My recommendation would be to use the filtered matrices directly to make your own determination. Instructions on loading the filtered barcode matrix in either R or Python are available here:

https://support.10xgenomics.com/single-cell-gene-expression/software/pipelines/latest/output/matrices

Once loaded, genes from either genome are prefixed with the genome name (e.g. mm10 or hg19) and you can sum the count of genes from each genome for each barcode to determine the species based on the relative count of mouse genes to human genes.

support@10xgenomics.com can likely provide additional follow up.

Warm wishes, Nigel

YuliaInn commented 4 years ago

I have the same issue. You said we can determine the species based on the relative count of mouse genes to human genes. Is there any threshold or something for that? thank you

ahdee commented 2 years ago

@evolvedmicrobe this is an older closed issue but we are having a similar issue. Can you please elaborate on your solution? For example, you mentioned,

Cell Ranger will attempt to identify which species each cell is derived from, but the approach does not work well when the ratio is far from 50:50.

in this case do we use the prebuild human+mouse index? I think on the dl page is called, "GRCh38_and_mm10-2020-A_build" file, refdata-gex-GRCh38-and-mm10-2020-A.tar.gz

thanks.

evolvedmicrobe commented 2 years ago

@ahdee if you can post this image from the websummary (only for your sample), I might be able to advise on a path forward for you.

image

ahdee commented 2 years ago

@evolvedmicrobe thanks. Ok here is one of my samples. In the summary mm10 only mapped to genome .5% while h38 maps 97% however I do see that there a a few really high logFC mm10 genes. What do you advice?

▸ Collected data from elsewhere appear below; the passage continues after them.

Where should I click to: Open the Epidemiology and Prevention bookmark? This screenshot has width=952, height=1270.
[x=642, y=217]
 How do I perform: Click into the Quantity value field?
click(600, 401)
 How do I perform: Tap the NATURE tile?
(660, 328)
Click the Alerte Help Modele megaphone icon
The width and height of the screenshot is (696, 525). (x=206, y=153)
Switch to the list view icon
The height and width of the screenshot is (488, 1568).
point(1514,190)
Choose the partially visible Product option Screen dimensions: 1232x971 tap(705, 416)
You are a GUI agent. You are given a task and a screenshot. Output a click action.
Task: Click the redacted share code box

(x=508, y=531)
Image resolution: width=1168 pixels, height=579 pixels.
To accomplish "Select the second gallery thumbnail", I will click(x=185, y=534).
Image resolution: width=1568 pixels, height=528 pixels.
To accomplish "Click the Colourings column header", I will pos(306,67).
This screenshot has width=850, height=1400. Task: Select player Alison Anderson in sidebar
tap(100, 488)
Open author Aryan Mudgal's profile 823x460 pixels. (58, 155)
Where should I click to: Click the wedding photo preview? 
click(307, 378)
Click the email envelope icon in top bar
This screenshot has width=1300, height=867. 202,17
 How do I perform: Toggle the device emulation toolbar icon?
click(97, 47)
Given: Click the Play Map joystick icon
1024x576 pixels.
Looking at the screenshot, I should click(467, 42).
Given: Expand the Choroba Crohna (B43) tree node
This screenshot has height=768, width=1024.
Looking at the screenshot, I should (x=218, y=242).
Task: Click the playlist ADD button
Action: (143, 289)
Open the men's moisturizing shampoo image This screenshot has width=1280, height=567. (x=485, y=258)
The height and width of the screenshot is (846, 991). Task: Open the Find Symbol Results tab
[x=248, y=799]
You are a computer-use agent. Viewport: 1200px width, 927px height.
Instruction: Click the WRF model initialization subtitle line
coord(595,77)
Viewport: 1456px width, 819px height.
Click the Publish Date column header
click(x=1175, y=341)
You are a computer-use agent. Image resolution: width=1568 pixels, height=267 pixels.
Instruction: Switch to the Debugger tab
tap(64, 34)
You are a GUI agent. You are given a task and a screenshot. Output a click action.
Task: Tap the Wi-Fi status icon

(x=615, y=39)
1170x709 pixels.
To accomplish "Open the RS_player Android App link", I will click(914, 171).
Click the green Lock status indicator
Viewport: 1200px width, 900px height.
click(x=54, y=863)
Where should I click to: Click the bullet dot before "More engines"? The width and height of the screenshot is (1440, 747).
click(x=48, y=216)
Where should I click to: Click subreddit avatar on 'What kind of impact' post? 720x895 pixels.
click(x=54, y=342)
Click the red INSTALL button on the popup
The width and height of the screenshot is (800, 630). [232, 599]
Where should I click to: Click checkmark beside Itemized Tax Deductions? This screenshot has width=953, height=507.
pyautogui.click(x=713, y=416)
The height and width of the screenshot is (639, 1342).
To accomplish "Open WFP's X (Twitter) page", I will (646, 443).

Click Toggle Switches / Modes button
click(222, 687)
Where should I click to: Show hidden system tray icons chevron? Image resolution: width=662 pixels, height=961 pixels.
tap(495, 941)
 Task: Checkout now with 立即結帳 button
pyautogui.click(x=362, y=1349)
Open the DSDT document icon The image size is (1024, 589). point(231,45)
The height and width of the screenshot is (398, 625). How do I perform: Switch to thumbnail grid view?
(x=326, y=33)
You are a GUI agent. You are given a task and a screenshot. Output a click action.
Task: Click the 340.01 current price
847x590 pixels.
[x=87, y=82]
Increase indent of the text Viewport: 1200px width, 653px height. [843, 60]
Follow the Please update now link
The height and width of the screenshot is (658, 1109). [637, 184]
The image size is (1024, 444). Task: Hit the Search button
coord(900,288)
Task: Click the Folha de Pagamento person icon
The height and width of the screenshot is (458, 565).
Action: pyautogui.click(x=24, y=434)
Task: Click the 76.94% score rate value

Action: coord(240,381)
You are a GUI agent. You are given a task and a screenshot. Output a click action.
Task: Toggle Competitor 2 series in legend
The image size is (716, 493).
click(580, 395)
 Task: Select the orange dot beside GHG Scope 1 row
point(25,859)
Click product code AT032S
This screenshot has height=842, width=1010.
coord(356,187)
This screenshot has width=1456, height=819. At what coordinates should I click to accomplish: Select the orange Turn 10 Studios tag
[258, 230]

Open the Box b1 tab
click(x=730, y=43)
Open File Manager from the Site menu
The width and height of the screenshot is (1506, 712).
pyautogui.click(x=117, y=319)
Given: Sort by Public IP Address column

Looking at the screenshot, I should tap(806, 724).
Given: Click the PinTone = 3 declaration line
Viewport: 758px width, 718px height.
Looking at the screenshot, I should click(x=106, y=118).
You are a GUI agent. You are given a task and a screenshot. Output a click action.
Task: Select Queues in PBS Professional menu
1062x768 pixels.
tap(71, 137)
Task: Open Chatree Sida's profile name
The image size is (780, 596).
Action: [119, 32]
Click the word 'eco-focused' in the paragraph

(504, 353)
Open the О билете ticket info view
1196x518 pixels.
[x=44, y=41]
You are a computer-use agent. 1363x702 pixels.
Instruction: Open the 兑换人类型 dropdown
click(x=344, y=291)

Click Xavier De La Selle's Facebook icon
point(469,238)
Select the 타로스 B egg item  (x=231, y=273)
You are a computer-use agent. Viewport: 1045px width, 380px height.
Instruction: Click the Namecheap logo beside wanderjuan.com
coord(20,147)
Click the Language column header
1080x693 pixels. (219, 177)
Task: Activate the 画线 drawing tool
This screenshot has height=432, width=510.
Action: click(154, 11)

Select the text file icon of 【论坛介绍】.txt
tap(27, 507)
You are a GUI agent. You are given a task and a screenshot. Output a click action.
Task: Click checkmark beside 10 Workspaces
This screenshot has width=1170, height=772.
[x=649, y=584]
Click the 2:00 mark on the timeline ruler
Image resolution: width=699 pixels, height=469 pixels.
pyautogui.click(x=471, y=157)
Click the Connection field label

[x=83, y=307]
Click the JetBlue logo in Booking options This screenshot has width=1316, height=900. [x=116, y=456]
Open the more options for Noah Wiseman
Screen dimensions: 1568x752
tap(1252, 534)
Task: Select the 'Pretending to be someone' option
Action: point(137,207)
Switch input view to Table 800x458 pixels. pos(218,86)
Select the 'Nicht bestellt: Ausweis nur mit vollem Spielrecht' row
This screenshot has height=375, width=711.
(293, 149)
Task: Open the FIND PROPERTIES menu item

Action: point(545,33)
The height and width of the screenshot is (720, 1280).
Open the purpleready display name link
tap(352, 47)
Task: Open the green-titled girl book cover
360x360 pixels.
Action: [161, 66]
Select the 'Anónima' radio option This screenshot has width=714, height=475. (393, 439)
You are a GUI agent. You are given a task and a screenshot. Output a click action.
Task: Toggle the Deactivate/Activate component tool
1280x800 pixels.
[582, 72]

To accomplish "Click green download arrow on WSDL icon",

evolvedmicrobe commented 2 years ago

@ahdee it appears you don't have any mouse cells in that sample. The human UMI counts per barcode is typically >1K, while you don't observe any barcodes with mouse counts >60, and I suspect those are mapping artifacts and not real mouse DNA. Are you sure you have mouse cells in this sample?

ahdee commented 2 years ago

@evolvedmicrobe thanks. However, I'm still a bit confused. Please see the attached image. I took another sample and aligned it just a simple GRCh38; I also align it with GRCh38_mm10; so first question is.

  1. why does the estimated cell go from 7K to 36K
  2. on the scatter plot, what is happening here since most of the dots are multiplet? on the summary it mm10 Reads Mapped to Genome is only about .5%; should I just forget doing this and just go with the simple single GRCh38 alignment? Here is the image.
    tRyL2vK 1
evolvedmicrobe commented 2 years ago

Hi @ahdee, yes my advice would be to go with just the GRCH38 genome, as you do not appear to have any mouse cells in this data.

Cell calling is done on a per-genome basis, and calls everything within an order of magnitude of the top of the rank plot (e.g. if your 1% percentile of barcodes is 10K, everything >=1K will be called as a cell in the first step of cell calling. Because you have no meaningful mouse cells, this means that barcodes with even < 5 UMI are counted as cell-associated barcodes, and these are non-sense calls that artificially increase your number of cells. These cells are then called multiplets because they have often have much higher human umi counts than mouse counts (and I'd basically ignore the multiplet calls for a dataset like this).

ahdee commented 2 years ago

@evolvedmicrobe thanks for such a great explanation. I guess this is why the y-axis for mouse were so low 0-30 instead 0-15K. This makes sense to me. thanks.